1. Verbs HAS to agree with their subjects.
2. Prepositions are not words to end sentences with.
3. And don’t start a sentence with a conjunction.
4. It is wrong to ever split an infinitive.
5. Avoid cliches like the plague. (They’re old hat.)
6. Also, always avoid annoying alliteration.
7. Be more or less specific.
8. Parenthetical remarks (however relevant) are (usually)
unnecessary.
9. Also too, never, ever use repetitive redundancies.
10. No sentence fragments.
11. Contractions aren’t necessary and shouldn’t be used unless you don’t want to seem too formal.
12. Foreign words and phrases are not always apropos.
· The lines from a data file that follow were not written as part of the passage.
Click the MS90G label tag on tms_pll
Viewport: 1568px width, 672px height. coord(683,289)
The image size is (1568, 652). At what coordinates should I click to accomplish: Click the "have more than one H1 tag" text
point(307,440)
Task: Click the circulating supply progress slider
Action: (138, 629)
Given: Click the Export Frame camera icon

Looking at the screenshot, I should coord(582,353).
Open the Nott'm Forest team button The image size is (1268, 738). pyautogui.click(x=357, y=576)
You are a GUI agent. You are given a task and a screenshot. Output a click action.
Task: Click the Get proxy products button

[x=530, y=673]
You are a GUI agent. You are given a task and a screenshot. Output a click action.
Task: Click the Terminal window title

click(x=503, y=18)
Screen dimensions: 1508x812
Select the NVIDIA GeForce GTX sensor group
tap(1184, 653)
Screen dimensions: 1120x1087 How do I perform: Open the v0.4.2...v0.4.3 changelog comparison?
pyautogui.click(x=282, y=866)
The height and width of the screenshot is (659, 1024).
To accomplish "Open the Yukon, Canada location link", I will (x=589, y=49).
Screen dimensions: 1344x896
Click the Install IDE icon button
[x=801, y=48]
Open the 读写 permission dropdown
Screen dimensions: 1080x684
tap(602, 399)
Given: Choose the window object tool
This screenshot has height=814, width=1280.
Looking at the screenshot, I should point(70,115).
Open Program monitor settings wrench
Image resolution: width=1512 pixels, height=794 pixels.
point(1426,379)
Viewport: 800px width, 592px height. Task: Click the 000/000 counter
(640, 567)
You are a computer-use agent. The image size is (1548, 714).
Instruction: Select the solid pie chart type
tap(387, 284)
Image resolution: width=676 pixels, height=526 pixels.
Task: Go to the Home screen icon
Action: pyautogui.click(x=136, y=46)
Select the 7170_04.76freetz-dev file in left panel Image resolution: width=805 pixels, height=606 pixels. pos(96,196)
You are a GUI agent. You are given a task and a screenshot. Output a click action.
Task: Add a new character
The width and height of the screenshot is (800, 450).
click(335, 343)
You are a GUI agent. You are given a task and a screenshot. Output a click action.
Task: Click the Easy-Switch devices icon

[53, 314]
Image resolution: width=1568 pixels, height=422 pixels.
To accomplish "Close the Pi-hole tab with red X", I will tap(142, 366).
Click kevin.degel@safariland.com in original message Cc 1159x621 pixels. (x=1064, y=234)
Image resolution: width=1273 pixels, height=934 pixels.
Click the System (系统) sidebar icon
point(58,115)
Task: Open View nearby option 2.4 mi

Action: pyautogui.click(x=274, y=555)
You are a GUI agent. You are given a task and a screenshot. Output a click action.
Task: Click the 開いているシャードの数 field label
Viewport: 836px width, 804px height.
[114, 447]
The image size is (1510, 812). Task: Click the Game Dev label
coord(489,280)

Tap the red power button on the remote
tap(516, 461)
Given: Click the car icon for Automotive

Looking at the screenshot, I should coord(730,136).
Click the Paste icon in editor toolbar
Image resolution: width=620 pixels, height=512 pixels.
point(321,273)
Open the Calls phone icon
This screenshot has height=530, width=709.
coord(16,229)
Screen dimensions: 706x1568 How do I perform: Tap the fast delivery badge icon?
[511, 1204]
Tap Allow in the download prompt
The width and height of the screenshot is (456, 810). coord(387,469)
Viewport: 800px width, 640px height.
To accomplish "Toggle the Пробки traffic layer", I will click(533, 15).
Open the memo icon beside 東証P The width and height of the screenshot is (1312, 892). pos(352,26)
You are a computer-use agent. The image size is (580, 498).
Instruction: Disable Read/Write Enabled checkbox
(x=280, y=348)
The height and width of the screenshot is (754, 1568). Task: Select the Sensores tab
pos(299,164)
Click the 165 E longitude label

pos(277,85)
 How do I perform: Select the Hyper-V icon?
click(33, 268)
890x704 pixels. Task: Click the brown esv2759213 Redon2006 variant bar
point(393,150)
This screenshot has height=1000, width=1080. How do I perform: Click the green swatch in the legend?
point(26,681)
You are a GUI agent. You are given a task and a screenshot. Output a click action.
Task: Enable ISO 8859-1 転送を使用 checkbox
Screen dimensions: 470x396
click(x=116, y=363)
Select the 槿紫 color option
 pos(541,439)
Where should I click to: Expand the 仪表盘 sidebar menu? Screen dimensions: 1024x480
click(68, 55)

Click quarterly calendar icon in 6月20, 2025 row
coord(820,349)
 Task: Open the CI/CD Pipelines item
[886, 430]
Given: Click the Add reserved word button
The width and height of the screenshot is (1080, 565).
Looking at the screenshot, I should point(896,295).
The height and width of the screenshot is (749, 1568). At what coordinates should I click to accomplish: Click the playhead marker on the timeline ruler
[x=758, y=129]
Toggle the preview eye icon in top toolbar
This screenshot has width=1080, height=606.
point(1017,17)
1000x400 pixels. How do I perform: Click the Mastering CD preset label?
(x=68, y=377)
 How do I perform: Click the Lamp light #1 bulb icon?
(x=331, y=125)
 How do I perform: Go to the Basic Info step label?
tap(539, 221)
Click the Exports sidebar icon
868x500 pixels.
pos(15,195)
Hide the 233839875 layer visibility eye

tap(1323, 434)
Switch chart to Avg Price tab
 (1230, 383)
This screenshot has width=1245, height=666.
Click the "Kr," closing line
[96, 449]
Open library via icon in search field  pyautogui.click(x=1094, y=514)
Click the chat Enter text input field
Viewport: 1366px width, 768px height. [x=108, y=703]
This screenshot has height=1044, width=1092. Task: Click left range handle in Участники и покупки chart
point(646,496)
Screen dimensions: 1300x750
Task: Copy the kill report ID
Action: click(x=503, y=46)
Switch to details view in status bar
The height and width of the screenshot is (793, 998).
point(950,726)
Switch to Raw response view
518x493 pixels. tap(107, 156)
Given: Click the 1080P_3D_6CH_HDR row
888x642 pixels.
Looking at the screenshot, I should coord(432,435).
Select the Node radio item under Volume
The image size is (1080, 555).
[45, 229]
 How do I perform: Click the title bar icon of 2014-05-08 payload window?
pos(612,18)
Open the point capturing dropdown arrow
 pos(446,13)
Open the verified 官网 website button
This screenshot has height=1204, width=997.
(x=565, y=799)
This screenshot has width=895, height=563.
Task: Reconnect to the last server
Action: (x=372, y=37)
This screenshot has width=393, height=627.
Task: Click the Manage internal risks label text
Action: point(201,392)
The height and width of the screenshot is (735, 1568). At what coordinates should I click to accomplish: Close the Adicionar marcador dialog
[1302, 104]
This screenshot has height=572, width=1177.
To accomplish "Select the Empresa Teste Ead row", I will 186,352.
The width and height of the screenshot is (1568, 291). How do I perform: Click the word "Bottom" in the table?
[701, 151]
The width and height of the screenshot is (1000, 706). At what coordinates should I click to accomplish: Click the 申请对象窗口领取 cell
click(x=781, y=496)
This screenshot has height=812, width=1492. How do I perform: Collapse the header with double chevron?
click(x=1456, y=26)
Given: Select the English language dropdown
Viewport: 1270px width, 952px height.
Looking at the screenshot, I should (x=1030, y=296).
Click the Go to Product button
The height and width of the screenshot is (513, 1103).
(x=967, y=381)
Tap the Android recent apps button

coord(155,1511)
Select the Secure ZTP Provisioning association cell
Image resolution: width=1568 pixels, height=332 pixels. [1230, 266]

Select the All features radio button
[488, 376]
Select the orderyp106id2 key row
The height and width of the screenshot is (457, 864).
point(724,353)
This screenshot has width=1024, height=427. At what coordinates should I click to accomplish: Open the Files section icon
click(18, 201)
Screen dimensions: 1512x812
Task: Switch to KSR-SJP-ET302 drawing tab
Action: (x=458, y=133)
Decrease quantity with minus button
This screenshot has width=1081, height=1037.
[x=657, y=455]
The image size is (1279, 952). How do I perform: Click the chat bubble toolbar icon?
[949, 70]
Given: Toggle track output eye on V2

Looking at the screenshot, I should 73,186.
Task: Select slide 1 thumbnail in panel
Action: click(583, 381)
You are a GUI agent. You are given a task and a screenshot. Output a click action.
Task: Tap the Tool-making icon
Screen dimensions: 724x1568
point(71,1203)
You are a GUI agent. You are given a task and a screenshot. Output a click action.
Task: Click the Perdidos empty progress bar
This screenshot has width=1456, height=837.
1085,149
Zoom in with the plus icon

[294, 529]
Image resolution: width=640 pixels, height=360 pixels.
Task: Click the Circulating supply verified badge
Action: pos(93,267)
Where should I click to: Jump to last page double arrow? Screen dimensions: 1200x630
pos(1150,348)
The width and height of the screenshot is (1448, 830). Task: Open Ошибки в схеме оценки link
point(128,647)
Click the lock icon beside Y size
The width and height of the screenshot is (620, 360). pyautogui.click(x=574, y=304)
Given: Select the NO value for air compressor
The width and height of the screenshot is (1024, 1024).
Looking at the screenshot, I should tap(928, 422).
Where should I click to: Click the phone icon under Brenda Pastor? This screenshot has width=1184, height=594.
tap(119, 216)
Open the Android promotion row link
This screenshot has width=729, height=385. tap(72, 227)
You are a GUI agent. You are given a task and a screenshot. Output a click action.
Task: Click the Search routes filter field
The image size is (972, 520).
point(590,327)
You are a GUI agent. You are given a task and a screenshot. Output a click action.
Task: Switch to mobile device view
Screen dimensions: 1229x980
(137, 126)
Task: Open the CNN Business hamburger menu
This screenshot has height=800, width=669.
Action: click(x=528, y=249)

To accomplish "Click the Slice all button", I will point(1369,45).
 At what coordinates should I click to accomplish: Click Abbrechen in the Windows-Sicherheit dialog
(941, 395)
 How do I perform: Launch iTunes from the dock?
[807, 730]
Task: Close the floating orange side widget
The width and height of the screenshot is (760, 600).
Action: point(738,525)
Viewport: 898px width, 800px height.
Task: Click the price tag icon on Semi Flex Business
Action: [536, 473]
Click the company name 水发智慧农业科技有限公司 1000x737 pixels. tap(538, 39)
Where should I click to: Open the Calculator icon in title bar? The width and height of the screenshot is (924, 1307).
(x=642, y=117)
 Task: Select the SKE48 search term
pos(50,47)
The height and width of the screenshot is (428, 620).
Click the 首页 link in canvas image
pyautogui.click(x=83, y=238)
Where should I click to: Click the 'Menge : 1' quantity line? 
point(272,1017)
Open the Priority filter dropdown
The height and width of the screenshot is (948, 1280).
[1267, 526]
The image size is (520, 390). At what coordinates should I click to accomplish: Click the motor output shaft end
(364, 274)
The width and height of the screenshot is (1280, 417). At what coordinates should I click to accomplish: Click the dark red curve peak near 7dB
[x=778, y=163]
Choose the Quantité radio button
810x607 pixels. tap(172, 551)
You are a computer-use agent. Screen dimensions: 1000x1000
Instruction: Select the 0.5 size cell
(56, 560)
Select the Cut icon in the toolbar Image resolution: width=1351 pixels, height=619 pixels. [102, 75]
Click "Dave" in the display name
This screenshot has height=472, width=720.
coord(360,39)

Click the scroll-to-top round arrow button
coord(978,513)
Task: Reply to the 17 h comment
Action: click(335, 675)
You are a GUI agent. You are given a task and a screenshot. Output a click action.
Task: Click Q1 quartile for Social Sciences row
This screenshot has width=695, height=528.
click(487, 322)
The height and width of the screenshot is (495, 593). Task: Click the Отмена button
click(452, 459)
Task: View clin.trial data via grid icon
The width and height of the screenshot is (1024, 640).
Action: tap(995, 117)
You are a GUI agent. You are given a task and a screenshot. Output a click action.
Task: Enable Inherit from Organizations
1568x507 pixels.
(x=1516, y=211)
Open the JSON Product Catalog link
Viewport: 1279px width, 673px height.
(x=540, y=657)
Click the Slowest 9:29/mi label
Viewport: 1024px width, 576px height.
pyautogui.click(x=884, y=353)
13. Do not use more words, phrases, sentences, or other linguistic elements than you, yourself, actually really and definitely need to use or employ when expressing yourself or otherwise giving voice to what you may or may not be thinking when you are trying to say how many words you should use or not use when using words.
14. One should NEVER generalize.
15. Comparisons are as bad as cliches.
16. Don’t use no double negatives.
17. Eschew ampersands & abbreviations, i.e. etc.
18. One-word sentences? Eliminate.
19. Analogies in writing are like feathers on a snake.
20. The passive voice is to be ignored.
21. Eliminate commas, that are, not necessary. Parenthetical words however should be enclosed in commas.
22. Never use a big word when a diminutive one would suffice.
23. Kill excessive exclamation points!!!
24. Use words correctly, irregardless of how others elude to them.
25. Understatement is always the absolute best way to put forth earth shaking ideas.
26. Use the apostrophe in it’s proper place and omit it when its not needed.
27. Eliminate distracting quotations. As Ralph Waldo Emerson is said to have once remarked, “I hate quotations. Tell me what you know.”
28. If you’ve heard it once, you’ve heard it a thousand times: Resist hyperbole; not one writer in a million can use it correctly.
29. Puns are for children, not groan readers.
30. Go around the barn at high noon to avoid colloquialisms.
31. Even IF a mixed metaphor sings, it should be derailed.
32. Who needs rhetorical questions?
33. Exaggeration is a billion times worse than understatement.
And finally…
34. Proofread carefully to see if you any words out.